ノイバラの香りが、雨に打たれて立ちのぼった。

 

昨晩の時点では、早朝から雨になるような予報だったが、意外にも9時過ぎ辺りまでは日射しもあって、気温も一旦それなりにあがったようだ。

 

夕立のような雷雨に遭遇する覚悟もして、丈夫な傘にした。昼に昔防風林だったらしい、遊歩道を通った時に短時間だが大粒の雨が落ちてきた。

 

ノイバラがいっぱいに咲いている場所があり、その僅かに薄紅がかった一重のシンプルな姿に、却って愛らしさを感じる。

思わず傘をさしたまま近づくと、マスクを通してさえ薫った。雨粒に叩かれて、香りが飛び出してきたのかも知れない…暫くその薫りを楽しんでいた。

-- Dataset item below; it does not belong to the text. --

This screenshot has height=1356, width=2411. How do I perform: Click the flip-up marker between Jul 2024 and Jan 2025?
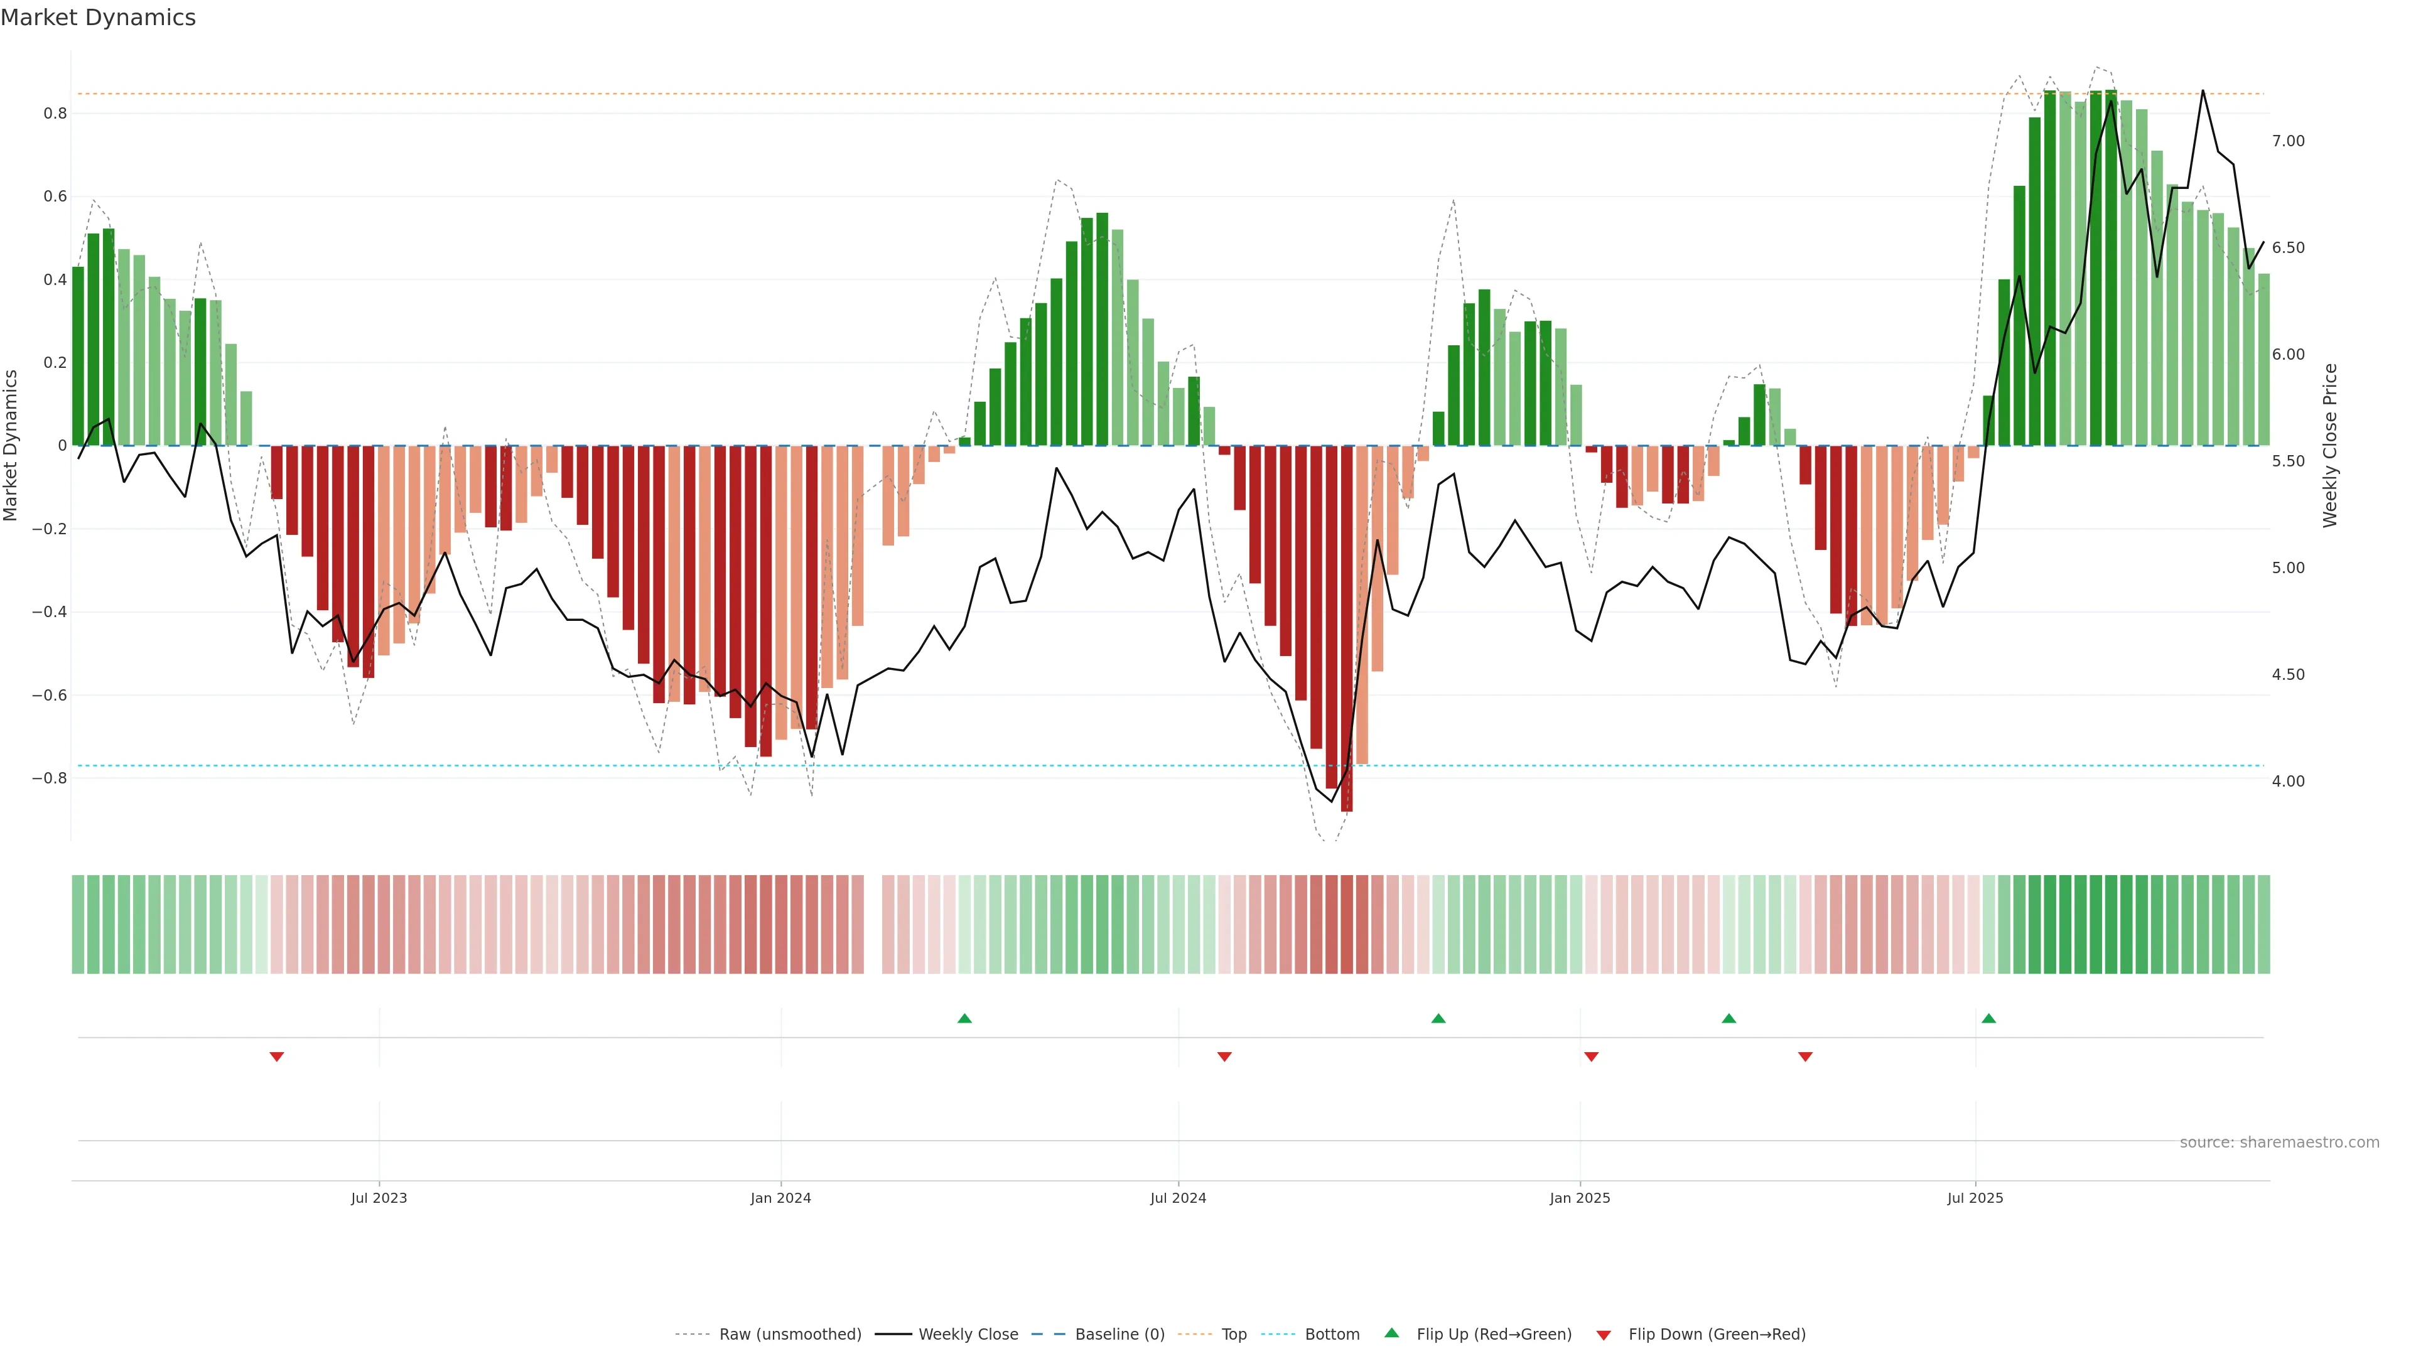click(x=1438, y=1018)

耳を澄ますと羽音が聴こえる。マルハナバチやらミツバチが、雨の直撃をさけながら、蜜というより花粉を集めているのに気づいた。花の中で動きまわって、花粉を身体の毛(?)に絡めているようだ。

 

彼らの集めた花粉は、ビーポーレンと称され、人間がちゃっかり健康食品として横取りしている。特有の香りはあるが、アレルギー等にも有効性は確認されているとのことだった。

 

この街ではこれから先が、バラの美しい時期にあたる。花を次々に咲かせるもの、一時に咲くもの…秋には夫々に実をつける。